_AIM_
Can you put the records into a Markdown table with the columns Row and Line, starting at the line that contains "This screenshot has width=1153, height=726." and ending at the line that contains "will [319, 392].", numbering each line and skipping blank ones?

# START OF DATA EXTRACT

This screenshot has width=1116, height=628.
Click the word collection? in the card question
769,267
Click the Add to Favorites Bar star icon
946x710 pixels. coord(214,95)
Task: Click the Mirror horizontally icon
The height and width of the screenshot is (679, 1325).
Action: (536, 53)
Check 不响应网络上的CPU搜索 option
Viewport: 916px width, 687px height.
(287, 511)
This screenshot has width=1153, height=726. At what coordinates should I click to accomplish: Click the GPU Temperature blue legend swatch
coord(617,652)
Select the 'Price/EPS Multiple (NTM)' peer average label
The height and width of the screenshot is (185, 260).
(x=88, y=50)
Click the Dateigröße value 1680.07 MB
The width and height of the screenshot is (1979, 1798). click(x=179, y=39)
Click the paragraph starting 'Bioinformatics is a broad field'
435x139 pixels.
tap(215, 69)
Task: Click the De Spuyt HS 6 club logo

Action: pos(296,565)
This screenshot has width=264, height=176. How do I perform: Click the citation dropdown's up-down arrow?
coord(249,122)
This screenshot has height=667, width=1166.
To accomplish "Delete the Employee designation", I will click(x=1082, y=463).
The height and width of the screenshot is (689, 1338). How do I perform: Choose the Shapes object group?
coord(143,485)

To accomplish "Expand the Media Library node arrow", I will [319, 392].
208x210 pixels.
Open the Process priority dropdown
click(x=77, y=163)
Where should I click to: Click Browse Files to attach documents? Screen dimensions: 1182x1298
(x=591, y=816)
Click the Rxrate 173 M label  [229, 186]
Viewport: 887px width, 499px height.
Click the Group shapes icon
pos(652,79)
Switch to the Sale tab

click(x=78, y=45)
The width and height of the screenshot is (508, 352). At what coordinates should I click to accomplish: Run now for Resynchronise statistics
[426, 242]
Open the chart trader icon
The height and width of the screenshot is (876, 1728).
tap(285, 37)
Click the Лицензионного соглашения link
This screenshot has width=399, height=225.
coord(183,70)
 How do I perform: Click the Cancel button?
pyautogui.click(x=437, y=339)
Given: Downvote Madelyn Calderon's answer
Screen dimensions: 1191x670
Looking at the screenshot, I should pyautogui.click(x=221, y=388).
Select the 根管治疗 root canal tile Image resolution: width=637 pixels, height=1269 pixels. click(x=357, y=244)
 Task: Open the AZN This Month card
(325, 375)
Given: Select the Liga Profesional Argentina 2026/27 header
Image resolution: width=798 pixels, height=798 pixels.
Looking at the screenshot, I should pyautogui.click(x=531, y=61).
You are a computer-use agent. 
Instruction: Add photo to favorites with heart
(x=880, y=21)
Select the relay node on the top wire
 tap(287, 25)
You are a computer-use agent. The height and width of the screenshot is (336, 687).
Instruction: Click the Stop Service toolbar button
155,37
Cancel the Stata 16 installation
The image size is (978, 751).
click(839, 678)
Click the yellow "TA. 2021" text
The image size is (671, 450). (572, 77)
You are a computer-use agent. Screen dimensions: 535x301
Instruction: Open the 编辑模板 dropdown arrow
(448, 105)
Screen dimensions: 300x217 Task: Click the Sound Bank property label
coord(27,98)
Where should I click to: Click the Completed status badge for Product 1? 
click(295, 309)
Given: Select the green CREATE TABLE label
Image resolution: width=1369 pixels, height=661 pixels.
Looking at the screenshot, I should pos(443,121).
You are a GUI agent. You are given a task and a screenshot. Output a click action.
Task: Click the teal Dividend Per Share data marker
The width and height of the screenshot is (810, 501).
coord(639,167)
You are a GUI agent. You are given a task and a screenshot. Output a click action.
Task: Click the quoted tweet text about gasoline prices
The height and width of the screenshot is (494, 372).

# END OF DATA EXTRACT

_RESPONSE TO THIS EXERCISE_
| Row | Line |
|---|---|
| 1 | This screenshot has width=1153, height=726. At what coordinates should I click to accomplish: Click the GPU Temperature blue legend swatch |
| 2 | coord(617,652) |
| 3 | Select the 'Price/EPS Multiple (NTM)' peer average label |
| 4 | The height and width of the screenshot is (185, 260). |
| 5 | (x=88, y=50) |
| 6 | Click the Dateigröße value 1680.07 MB |
| 7 | The width and height of the screenshot is (1979, 1798). click(x=179, y=39) |
| 8 | Click the paragraph starting 'Bioinformatics is a broad field' |
| 9 | 435x139 pixels. |
| 10 | tap(215, 69) |
| 11 | Task: Click the De Spuyt HS 6 club logo |
| 12 | Action: pos(296,565) |
| 13 | This screenshot has width=264, height=176. How do I perform: Click the citation dropdown's up-down arrow? |
| 14 | coord(249,122) |
| 15 | This screenshot has height=667, width=1166. |
| 16 | To accomplish "Delete the Employee designation", I will click(x=1082, y=463). |
| 17 | The height and width of the screenshot is (689, 1338). How do I perform: Choose the Shapes object group? |
| 18 | coord(143,485) |
| 19 | To accomplish "Expand the Media Library node arrow", I will [319, 392]. |